Sit,
Settle,
Inhale deeply,
Let it go.
Sit,
Settle,
Inhale,
Let it go.
Welcome to a hit of hope.
Excuse my saltiness,
But there are times when Jesus and the Buddha annoy the bejesus out of me.
They make it sound so easy.
Love God and love one another.
Right there,
My mind is often running like a wild horse,
Listing all of the ways other people can be impossible to love.
Obviously,
Jesus,
You have not met so-and-so.
And God,
Well,
There are times when I think God has some answering to do for the ways of the world.
The Buddha is just as frustrating.
Two of his gems are life is suffering and everything is temporary.
Well,
Gee,
Buddha,
Aren't you just a ray of sunshine?
Exhale,
Exhale.
Rolling my eyes at these two luminaries came about recently as I was eating lunch.

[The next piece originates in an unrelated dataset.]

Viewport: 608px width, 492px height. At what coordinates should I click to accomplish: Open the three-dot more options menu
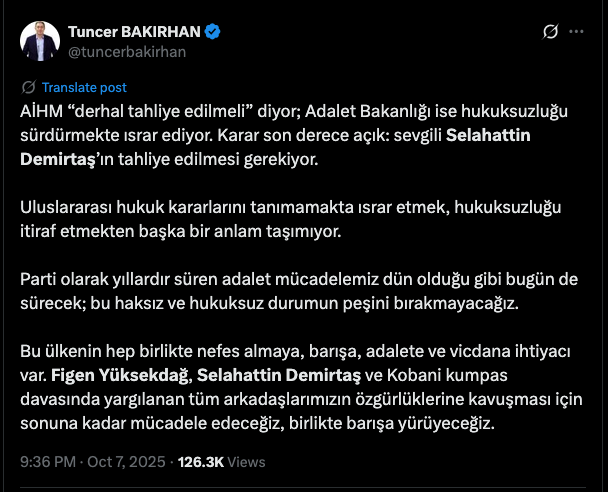click(x=577, y=32)
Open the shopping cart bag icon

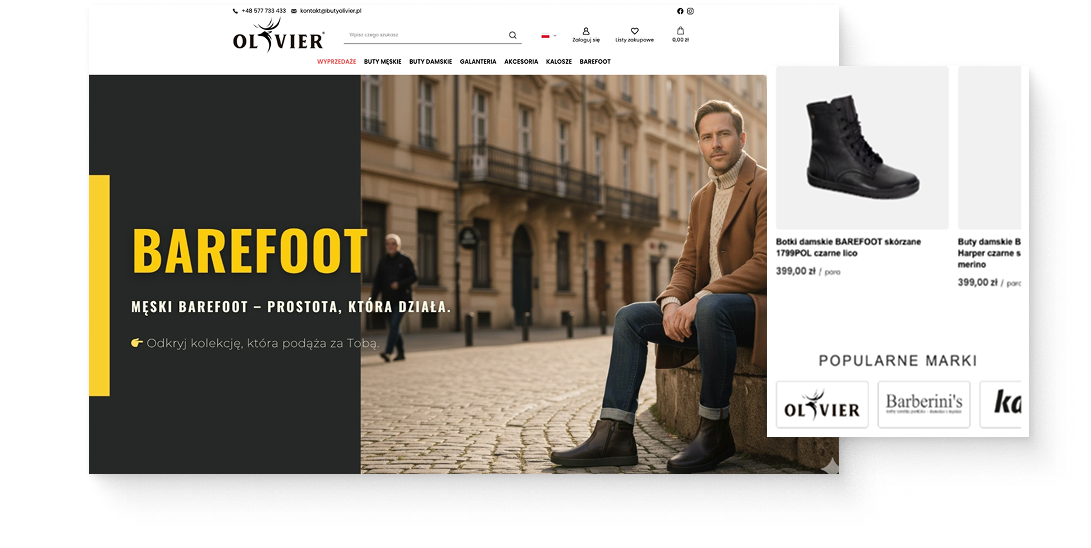680,32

I had my computer at the table with me and I was eating mindlessly because I was scrolling mindlessly.
Then I came across this from the Buddha.
Everything that arises passes away,
Which is another beautiful way of saying everything is temporary or how I often like to think about it.
Right now,
It's like this.
The problem is when things are good,
We don't want them to be temporary.
But when things are hard,
We can't imagine that things will ever change.
So as I was eating my lunch that day,
I closed my computer because I had been flooded by memories of what had arisen in my life.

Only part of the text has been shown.